• **Task to complete**:
Each entry below must appear in the output exactly as written.

• **Provided data**:
- - - - -

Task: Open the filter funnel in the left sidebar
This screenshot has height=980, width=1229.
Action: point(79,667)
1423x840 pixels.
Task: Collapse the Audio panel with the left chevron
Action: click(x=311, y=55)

- - - - -

• **Written answer**:
Task: Open the filter funnel in the left sidebar
This screenshot has height=980, width=1229.
Action: point(79,667)
1423x840 pixels.
Task: Collapse the Audio panel with the left chevron
Action: click(x=311, y=55)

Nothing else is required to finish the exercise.